§ Text excerpt:

____________________

If your summer travels aren’t taking you far this year, books from authors within the Western community have you covered – whisking you from the highlands of Scotland to a historical train ride in France or off into a mystical forest and on to the fairways of golf courses across North America.
Death at a Highland Wedding
Kelley Armstrong, BA’91
In the fourth installment of her Rip Through Time series, bestselling author Kelley Armstrong takes readers 150 years into the past with modern-day homicide detective Mallory Atkinson in Death at a Highland Wedding.
Embracing her new life in Victorian Scotland as housemaid Catriona Mitchel, Atkinson has come to love her role as assistant to undertaker Dr. Duncan Gray and Detective Hugh McCreadie.
When murder ensues at McCreadie’s younger sister’s wedding, the trio is on the case, working swiftly to uncover the murderer before another life is lost.
For romcom fans, Armstrong’s novel Writing Mr. Wrong will be released later this month.
We Could Be Rats
Emily Austin, BA’11, MLS’13
In We Could Be Rats, best-selling author Emily Austin offers readers a “love letter to childhood” in a moving story about two very different sisters, growing up and the power of imagination.
An instant best-seller, the book is drawing critical acclaim as a “must-read” with a twist.
“Emily Austin’s latest is a masterclass in voice, unreliable narrators, and unknowable characters you get to know anyway because their small town and weird family and struggles with the world are so recognizable and so intimately detailed.”— Laurie Frankel, New York Times bestselling author of This Is How It Always Is
Austin’s novel Interesting Facts About Space was recently long-listed for the 2025 Stephen Leacock Medal for Humour.
The Manor in the Forest
Maia Aqui, fourth-year student, media and communication studies (MACS), Faculty of Information and Media Studies
In Maia Aqui’s debut novel, 15-year-old Alex Banks has only wanted one thing since her mother died—answers. Answers to the whereabouts of the rest of her family, to her dreams of a burning castle in a familiar forest or to the many strange encounters she’s had with nature.

____________________

§ Problem set:
**A.** From the summer reading list, set down the passage from "If your summer" to "a Highland Wedding." word for word.
**B.** List every book title the summer reading list attributes to Kelley Armstrong or Emily Austin.

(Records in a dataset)
____________________

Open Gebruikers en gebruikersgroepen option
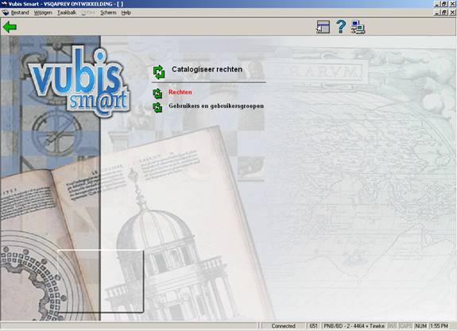Image resolution: width=457 pixels, height=331 pixels. click(216, 106)
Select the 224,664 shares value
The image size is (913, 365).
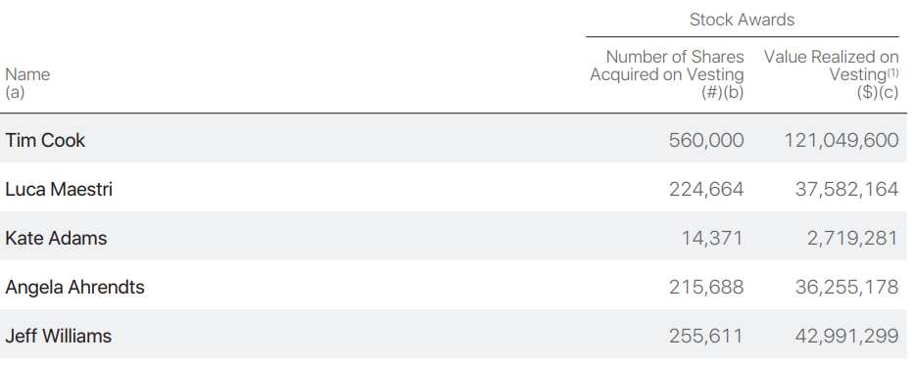pyautogui.click(x=706, y=190)
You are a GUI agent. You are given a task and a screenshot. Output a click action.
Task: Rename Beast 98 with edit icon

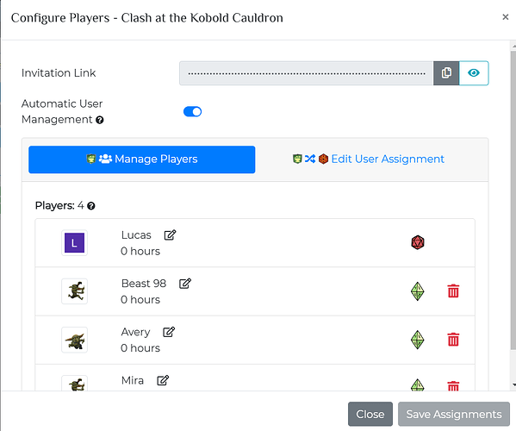(x=185, y=284)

____________________

§ Exercise answers:
**A.**
If your summer travels aren’t taking you far this year, books from authors within the Western community have you covered – whisking you from the highlands of Scotland to a historical train ride in France or off into a mystical forest and on to the fairways of golf courses across North America.
Death at a Highland Wedding
Kelley Armstrong, BA’91
In the fourth installment of her Rip Through Time series, bestselling author Kelley Armstrong takes readers 150 years into the past with modern-day homicide detective Mallory Atkinson in Death at a Highland Wedding.

**B.**
Death at a Highland Wedding
Writing Mr. Wrong
We Could Be Rats
Interesting Facts About Space